"Fünf-Minuten-Kredite": Immer mehr Schuldner bei Pfandhäusern

Immer mehr Menschen nutzen den "Fünf-Minuten-Kredit" der Leihhäuser. Versetzt wird alles, was Geld bringt. Die meisten Schuldscheine werden wieder eingelöst.

 

Pfandleiher Jürgen Becker nimmt alles an, was einen Wert hat: Vom hochwertigen Lkw-Modellbau über Videospiele bis hin zu Kameras und Schmuck. (Foto: Dieter Alsleben)

Düsseldorf. Michael Neubauer ist knapp bei Kasse. Noch drei Tage sind es bis zum nächsten Gehaltsscheck. Das dauert dem 22-jährigen Lagerarbeiter einfach zu lange. Das Wochenende steht vor der Tür und Neubauer möchte feiern. Mit vollen Taschen.

Seit zwei Jahren nutzt er deshalb die Leihhäuser am Hauptbahnhof. Für den 900 Euro teuren Laptop gibt es dort 100 Euro cash. „Nicht gerade viel“, weiß der 22-Jährige. Aber um die klamme Zeit zu überbrücken, reiche es.

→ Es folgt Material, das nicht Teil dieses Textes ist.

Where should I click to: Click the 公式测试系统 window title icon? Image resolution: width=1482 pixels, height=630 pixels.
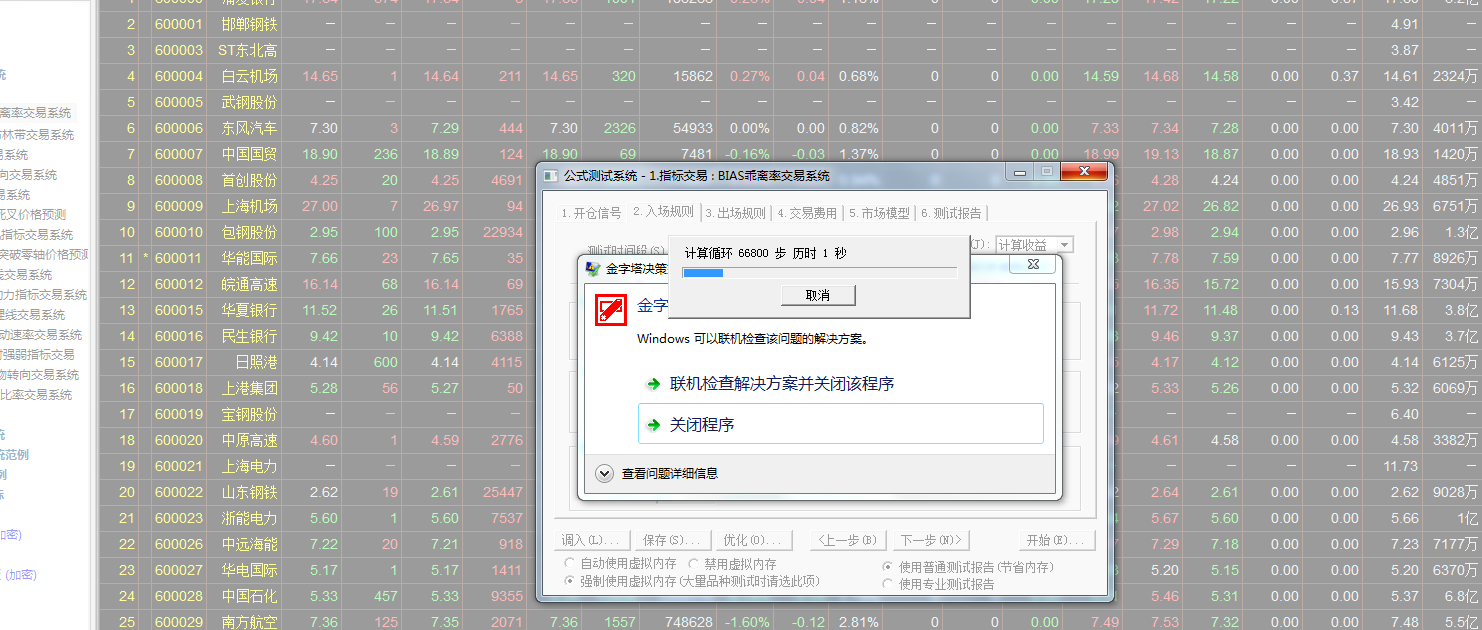pos(550,176)
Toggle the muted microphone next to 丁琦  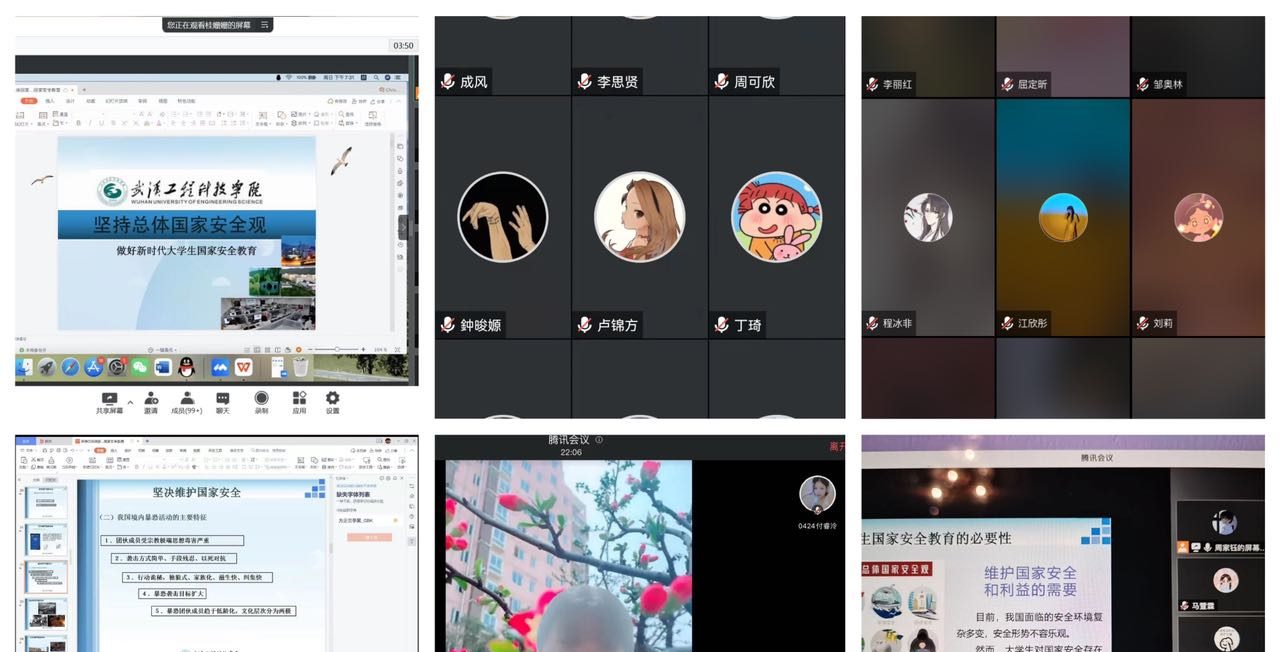pyautogui.click(x=722, y=325)
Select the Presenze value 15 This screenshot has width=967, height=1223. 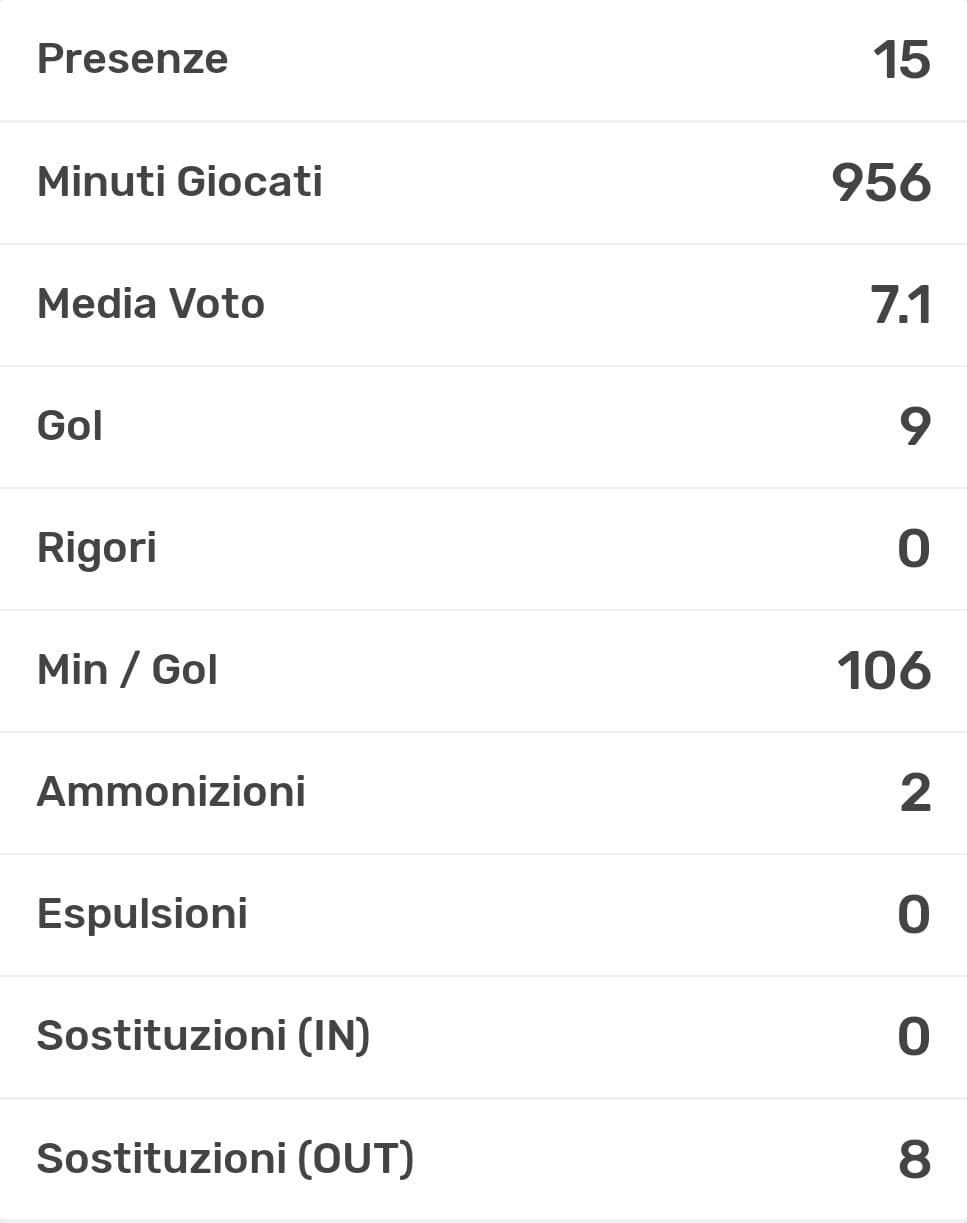pyautogui.click(x=901, y=61)
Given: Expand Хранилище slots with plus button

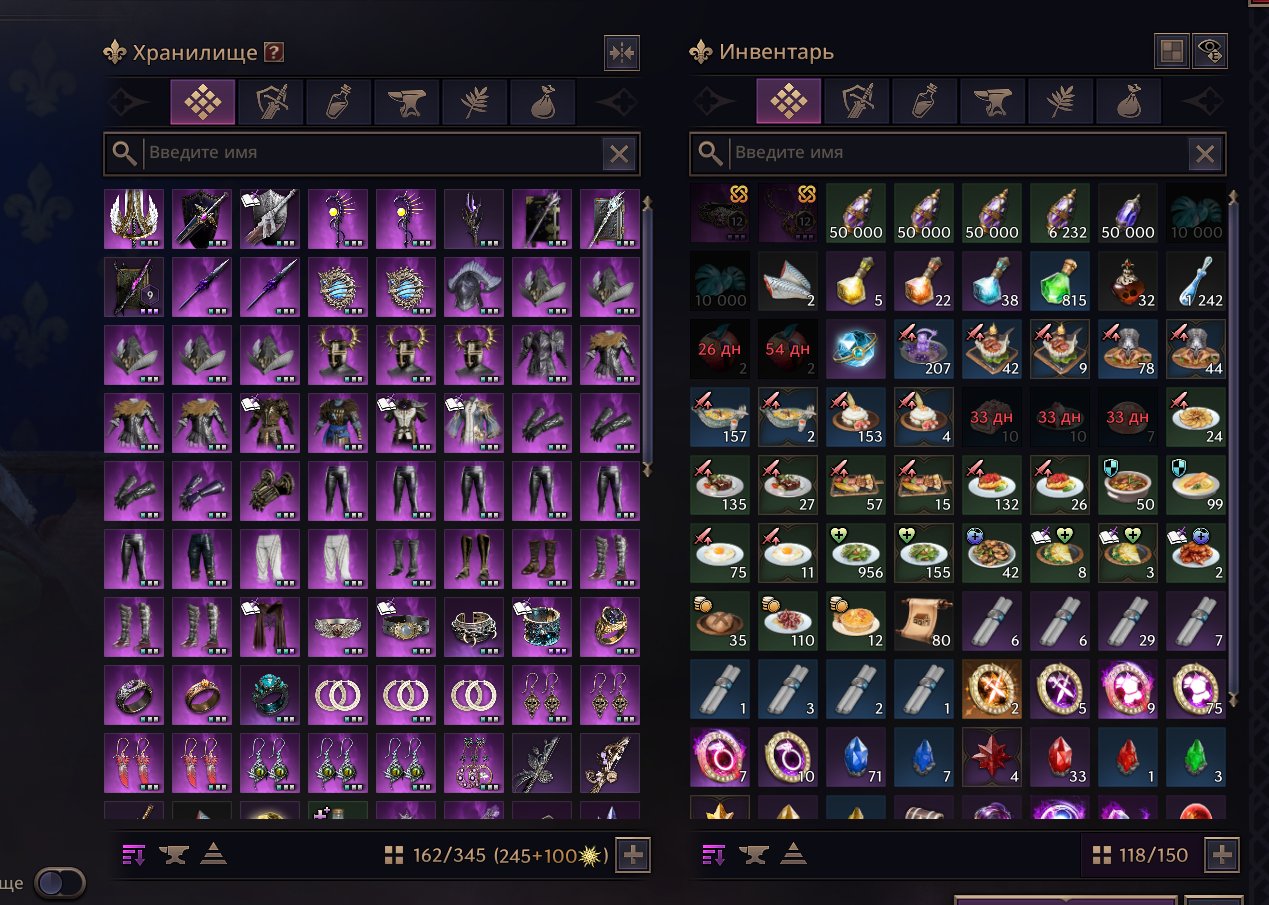Looking at the screenshot, I should (x=631, y=855).
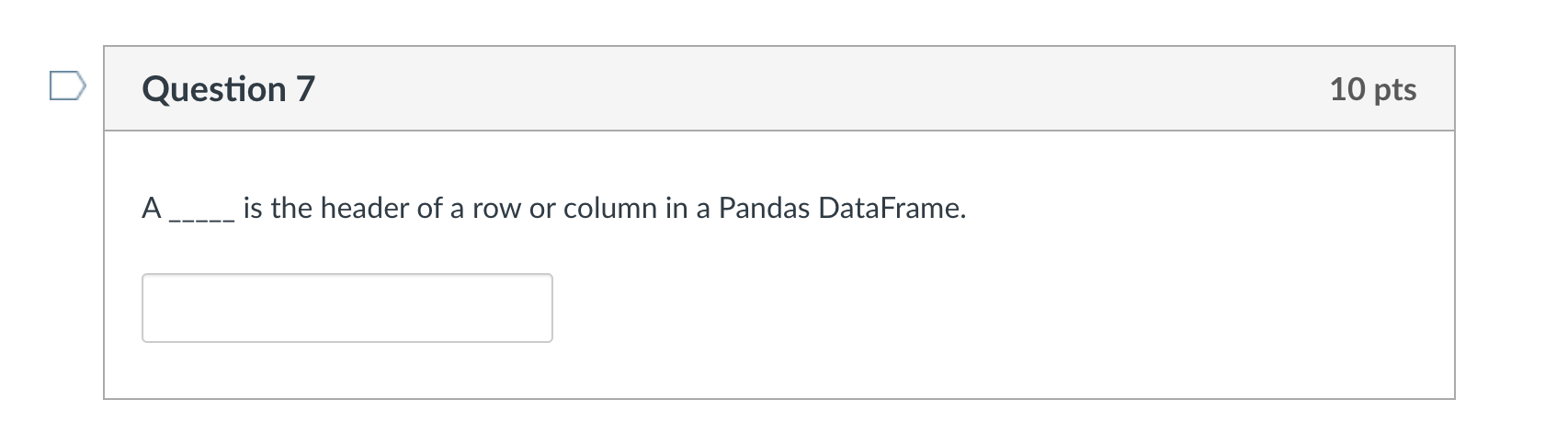This screenshot has width=1568, height=445.
Task: Flag Question 7 with the bookmark icon
Action: tap(68, 88)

Denn Neubauer ist sich sicher: „Ist wieder Geld auf dem Konto, hole ich den Laptop auch ab.“

Versteigerung nach vier Monaten

Ein Prozent Zinsen und bis zu drei Prozent Gebühren werden bis dahin monatlich fällig. Wenn Neubauer die nicht zahlen will oder kann, wird der Laptop nach vier Monaten versteigert. Von dem Erlös bleibt dem Pfandleiher der geschuldete Betrag. Den Rest erhält der Schuldner.

Im Schaufenster der „Pfandkredit Becker GmbH“ stapeln sich Ringe, Ketten, Armbanduhren. „Bargeld in fünf Minuten“ verspricht die Schaufensterbeschriftung. Das Ladenlokal ist voll. Wie Neubauer nutzen immer mehr Menschen den „Fünf-Minuten-Kredit“ der Leihhäuser.

„Die Tendenz geht nach oben“, sagt Pfandhausbesitzer Jürgen Becker aus Erfahrung – immerhin rund 150 Leute kommen nach seinen Angaben jeden Tag in das Geschäft. Denn im Leihhaus sei kreditwürdig, wer einen Gegenwert besitzt. Nach den Vermögensverhältnissen wird nicht gefragt. Beliehen wird alles, was Wert hat und behält. Auch Füllfederhalter oder elektronische Geräte.

Schmuckstücke stehen jedoch ganz oben auf der Liste. Das Gros der Kunden lässt seine goldenen Habseligkeiten taxieren. Und vertraut auf die Verschwiegenheit des Pfandleihers. „Die Schuldner kommen aus allen Bevölkerungsschichten“, sagt Becker. Mehr als 90 Prozent lösten ihre Schuldscheine nach drei Monaten wieder ein. Auch Michael Neubauer hat seinen Laptop schon mehrfach versetzt. Eben immer, wenn das Geld knapp wurde.

Theo Wolsing von der Verbraucherzentrale hält diesen kurzfristigen Kredit für unbedenklich: „Wenn die Banken sich querstellen, ist das für den Verbraucher oft die einzige Alternative.“ Dennoch warnt Wolsing: „Auf Dauer sind die Zinsgebühren im Leihhaus höher als bei den Banken.“ Wer seine Wertgegenstände länger als ein halbes Jahr beleihe, mache meist ein Minus. Doch auch hier lohnt sich der Vergleich. Der Rat der Verbraucherzentrale: Erst einmal alle Leihhäuser abklappern und sich dann entscheiden.

Das Geld reicht fürs Wochenende

Michael Neubauer geht diesmal zufrieden nach Hause. Das Geld reicht, um das Wochenende zu überbrücken. Den Tipp, es beim Pfandhaus zu versuchen, bekam er übrigens von seiner Mutter. Die hatte keine Lust mehr, dem klammen Sohn am Monatsende Geld zu pumpen. Eine Erziehungsmaßnahme sozusagen.

 

 

INFOS ZUR PFANDLEIHE

• Sieben Pfandhäuser gibt es in Düsseldorf. Einige haben sich auf Schmuck spezialisiert. Andere, wie das Pfandhaus „Grüne’s“ am Hauptbahnhof, stellen auch Schuldscheine für elektronische Geräte aus.

• Um einen Wertgegenstand gegen Bargeld eintauschen zu können, reicht ein Personalausweis und gegebenenfalls die Kaufquittung. Kredite beim Pfandleihhaus laufen drei Monate. Nach vier Monaten wird der verpfändete Gegenstand versteigert.